SELECTED TEXT:
.....

= Madison Cash Spiel =

Former World Curling Tour event

The Madison Cash Spiel (formerly the Laphroaig Curling Championship, the Laphroaig Scotch Open, The Korbel Championship and the Morgan Stanley Curling Classic) was an annual bonspiel, or curling tournament, that took place at the Madison Curling Club in Madison, Wisconsin. The tournament was held in a round-robin format. The men's tournament, started in 2003 as part of the World Curling Tour, was held every year since its inception until 2013. The women's tournament began in 2011. The tournament was part of the Great Lakes Curling Tour.

==Past champions==
Only skip's name is displayed.

.....

WHAT YOU ARE ASKED TO DO:
Can you return the Madison Cash Spiel text above in full, word for word?

DATASET EXCERPT:
.....

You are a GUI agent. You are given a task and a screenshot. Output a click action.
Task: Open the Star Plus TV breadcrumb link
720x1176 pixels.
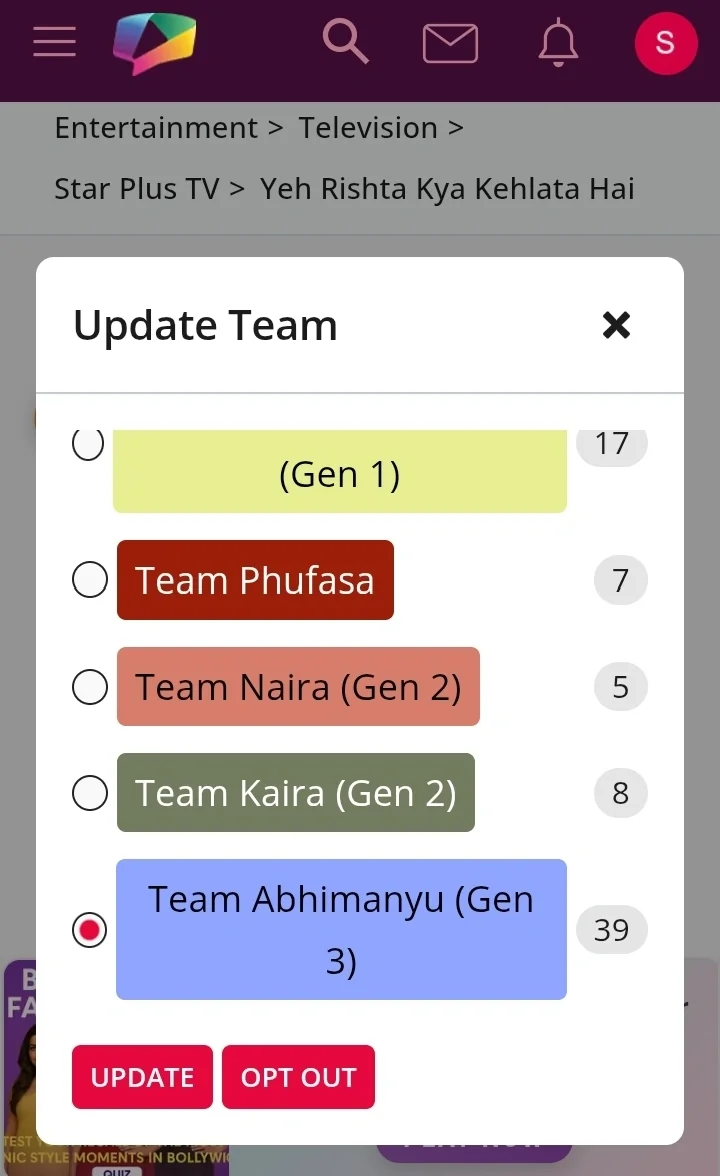point(136,188)
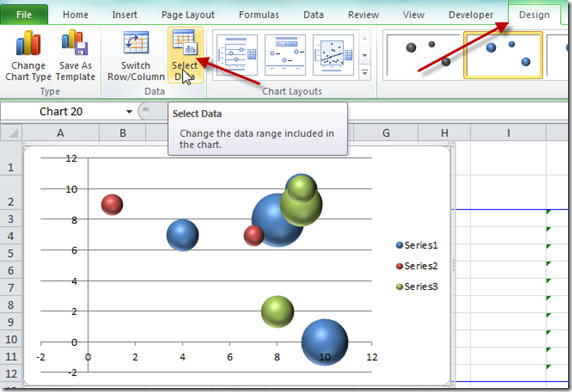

.....

SOLUTION TO THIS TASK:
= Madison Cash Spiel =

Former World Curling Tour event

The Madison Cash Spiel (formerly the Laphroaig Curling Championship, the Laphroaig Scotch Open, The Korbel Championship and the Morgan Stanley Curling Classic) was an annual bonspiel, or curling tournament, that took place at the Madison Curling Club in Madison, Wisconsin. The tournament was held in a round-robin format. The men's tournament, started in 2003 as part of the World Curling Tour, was held every year since its inception until 2013. The women's tournament began in 2011. The tournament was part of the Great Lakes Curling Tour.

==Past champions==
Only skip's name is displayed.